--- START OF RECORDED DATA ---

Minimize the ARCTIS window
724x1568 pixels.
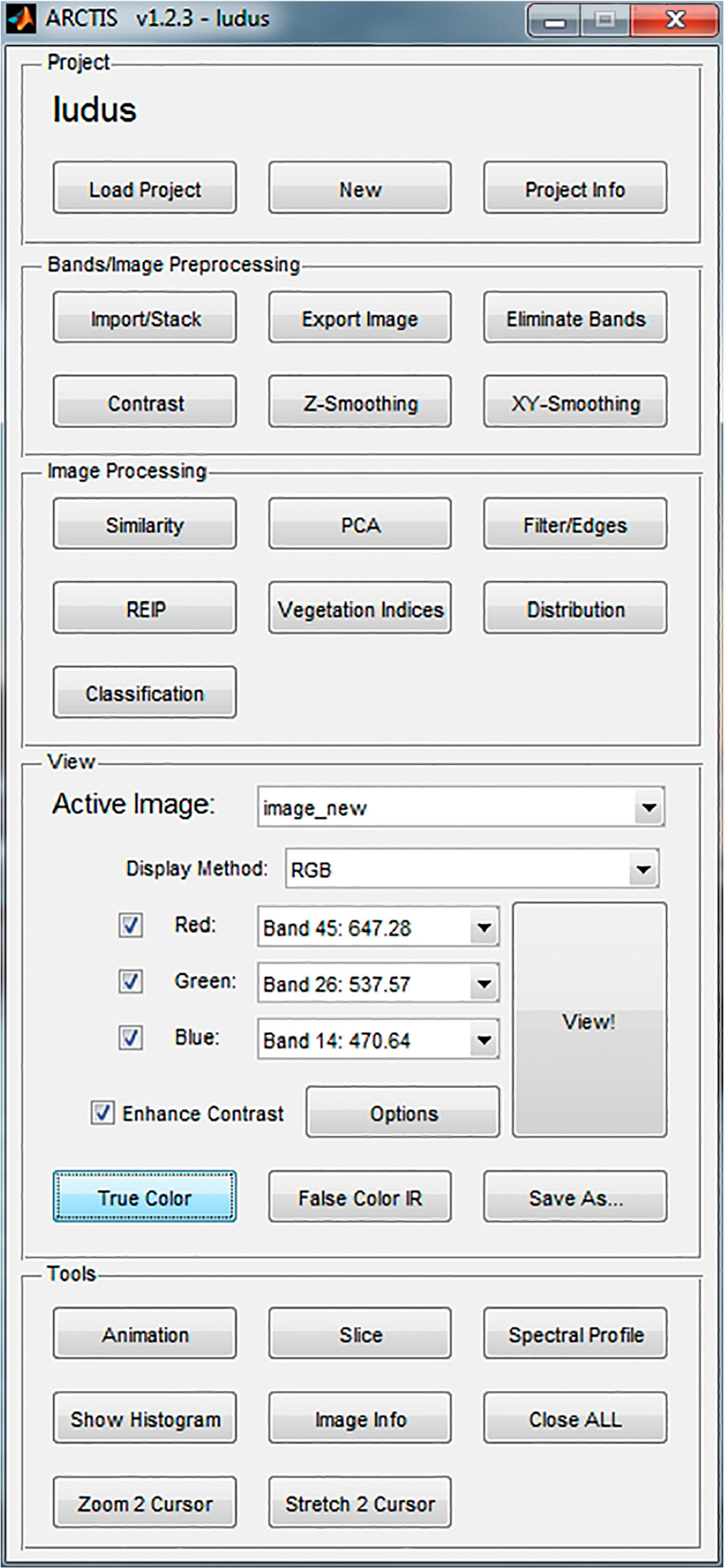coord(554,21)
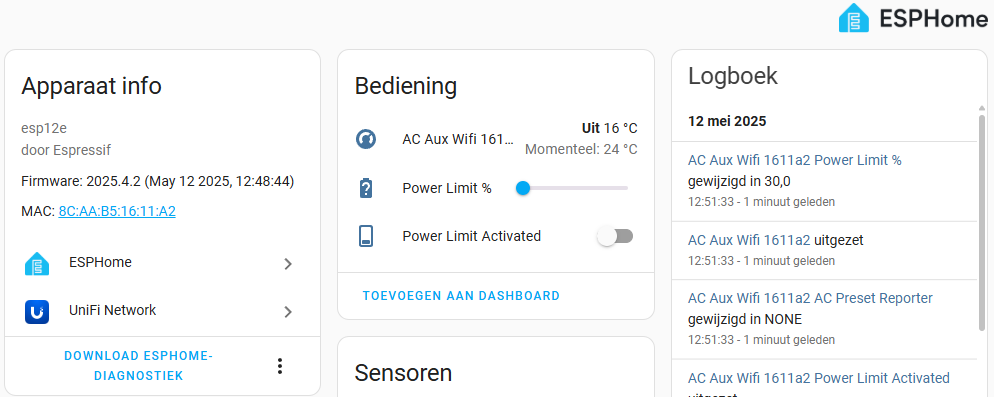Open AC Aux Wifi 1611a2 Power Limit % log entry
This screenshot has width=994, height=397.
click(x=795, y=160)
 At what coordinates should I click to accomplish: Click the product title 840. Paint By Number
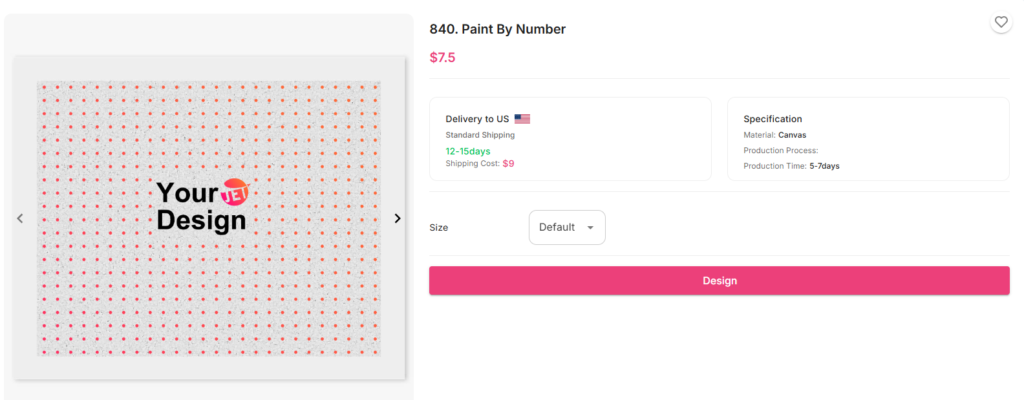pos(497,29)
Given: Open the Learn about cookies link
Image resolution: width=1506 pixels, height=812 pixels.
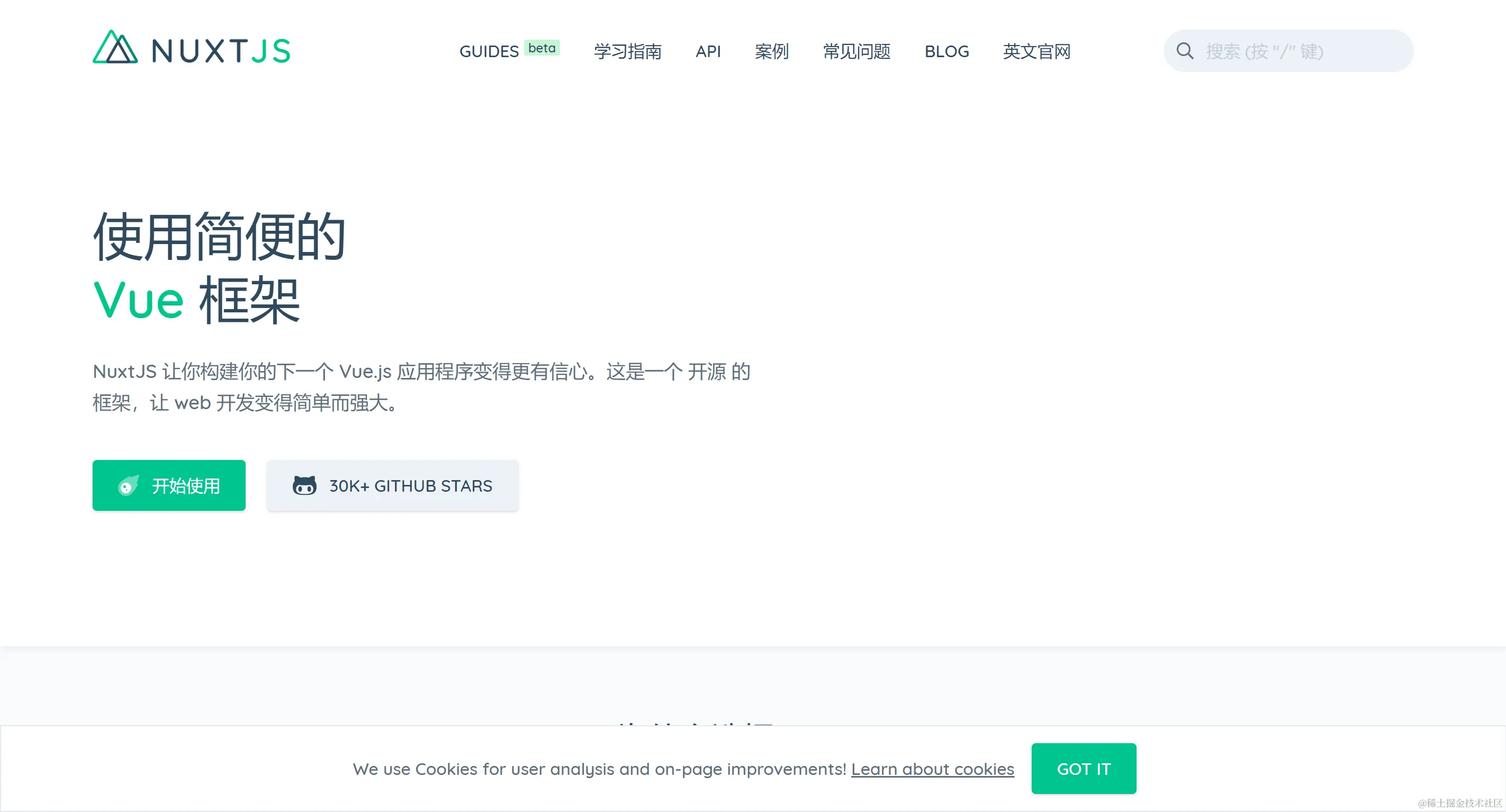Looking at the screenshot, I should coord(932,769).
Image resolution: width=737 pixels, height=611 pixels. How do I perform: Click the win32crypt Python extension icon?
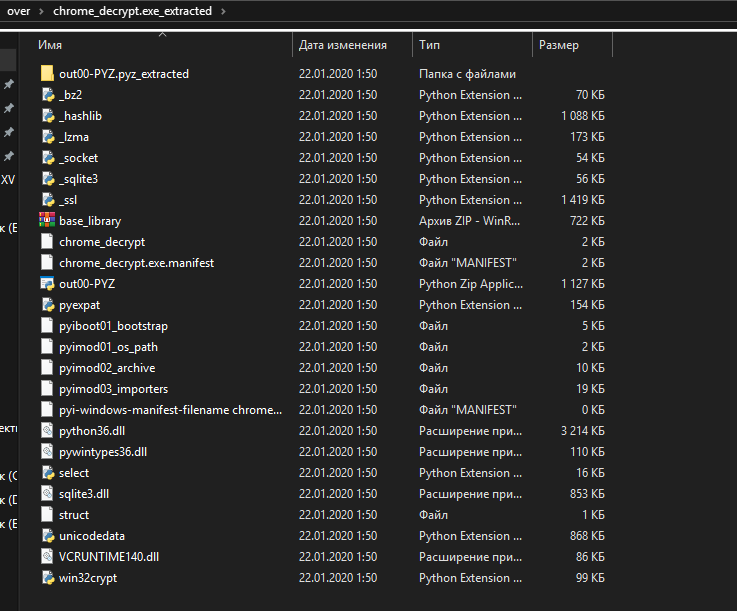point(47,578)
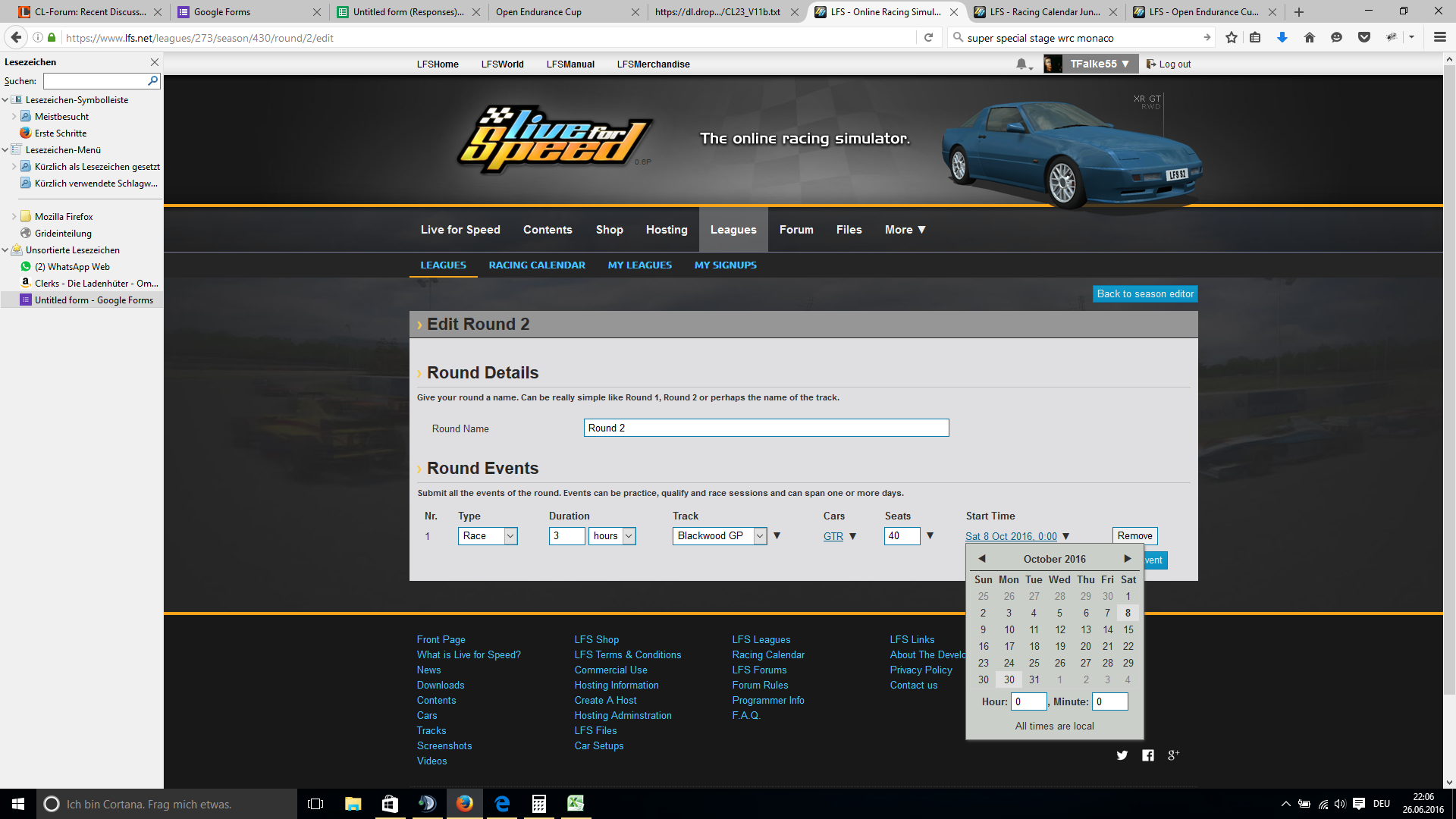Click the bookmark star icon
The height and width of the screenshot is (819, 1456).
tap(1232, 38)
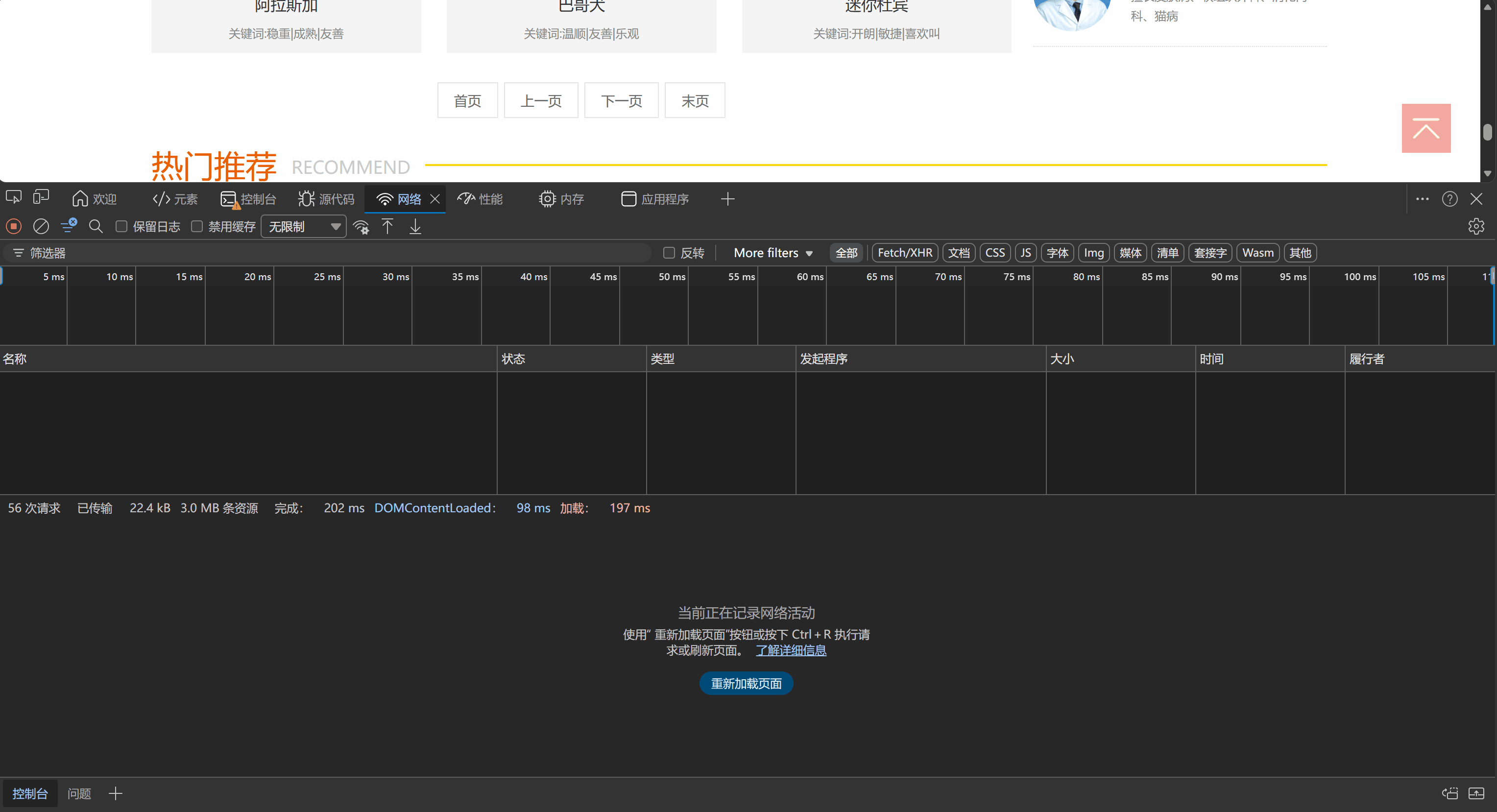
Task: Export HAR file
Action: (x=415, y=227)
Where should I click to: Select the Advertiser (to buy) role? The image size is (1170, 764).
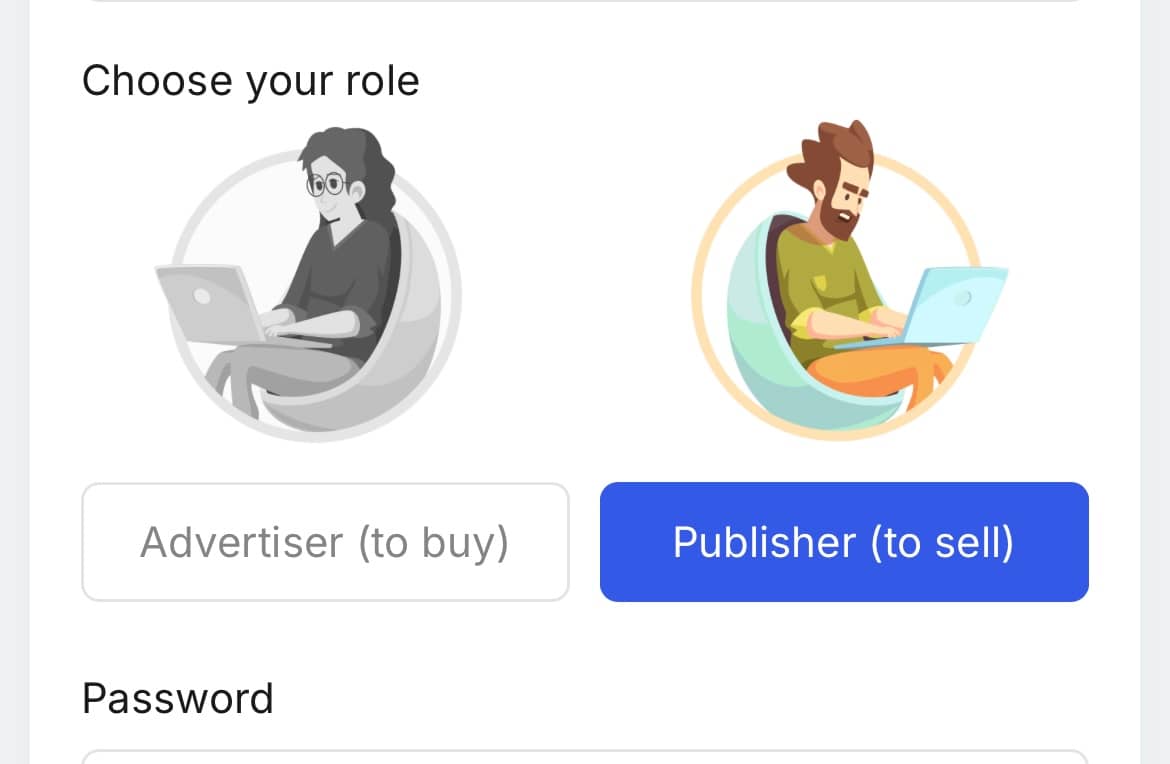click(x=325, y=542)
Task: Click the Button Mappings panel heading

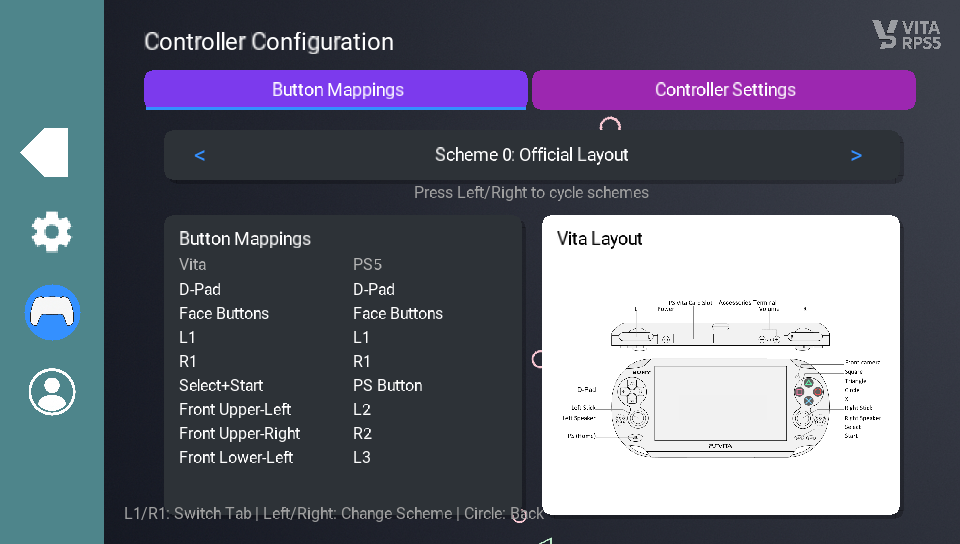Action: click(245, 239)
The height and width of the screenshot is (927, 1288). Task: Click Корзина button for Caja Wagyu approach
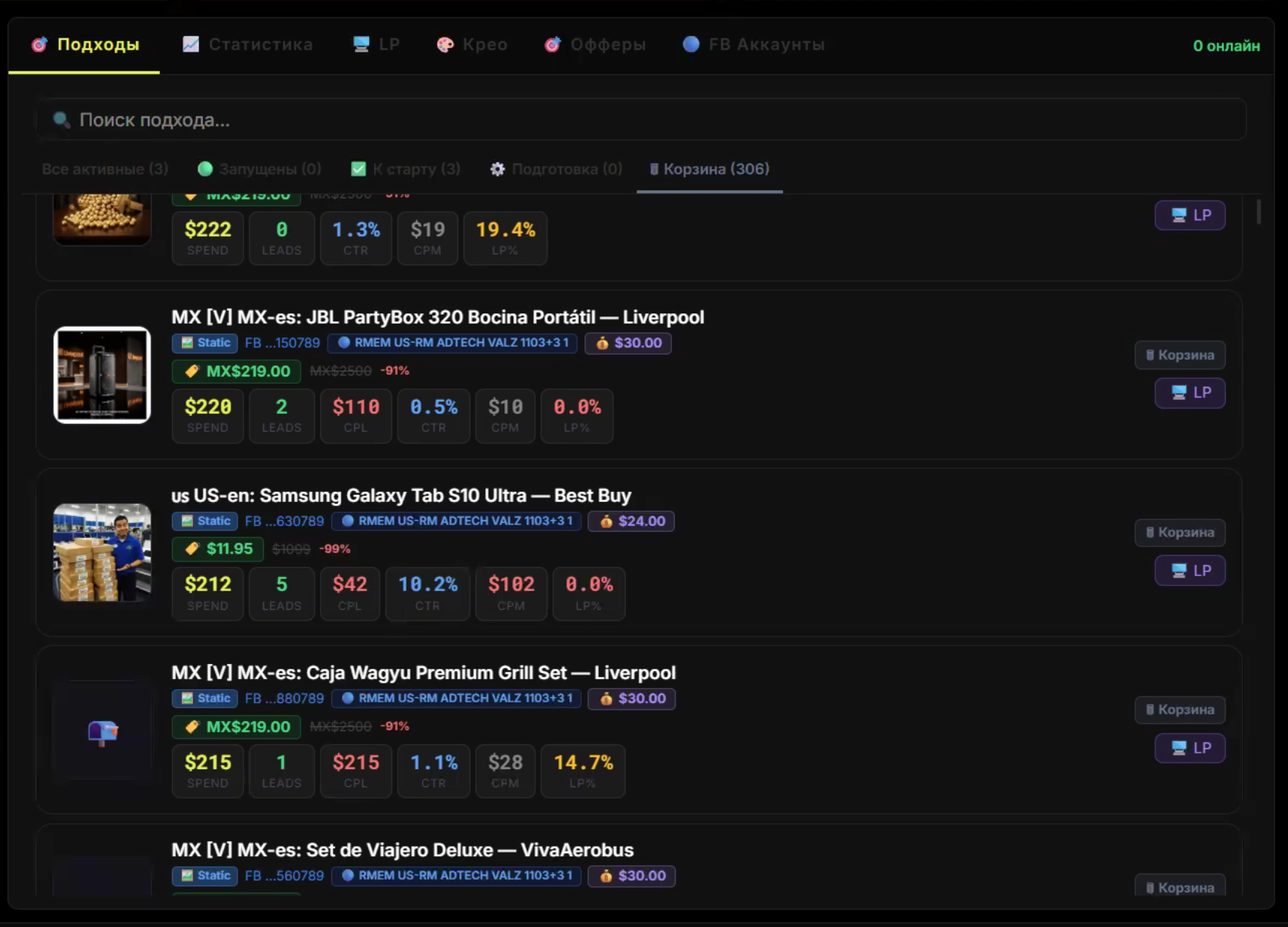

--- END OF RECORDED DATA ---

**PROBLEM DETAILS:** Rewrite the records above, replacing "Image resolution" with "Screenshot size" at each occurrence and leaving everything else as it is. Leave the pictures out.

**FULL SOLUTION:**
Minimize the ARCTIS window
724x1568 pixels.
coord(554,21)
Open AC Aux Wifi 1611a2 Power Limit % log entry
This screenshot has width=994, height=397.
click(x=795, y=160)
 At what coordinates should I click to accomplish: Click the product title 840. Paint By Number
pos(497,29)
Given: Open the Learn about cookies link
Screenshot size: width=1506 pixels, height=812 pixels.
Looking at the screenshot, I should coord(932,769).
Screenshot size: width=737 pixels, height=611 pixels. How do I perform: Click the win32crypt Python extension icon?
point(47,578)
Click the bookmark star icon
The height and width of the screenshot is (819, 1456).
tap(1232, 38)
Task: Export HAR file
Action: (x=415, y=227)
Where should I click to: Select the Advertiser (to buy) role? The image size is (1170, 764).
click(x=325, y=542)
Task: Click the Button Mappings panel heading

Action: click(245, 239)
The height and width of the screenshot is (927, 1288). Task: Click Корзина button for Caja Wagyu approach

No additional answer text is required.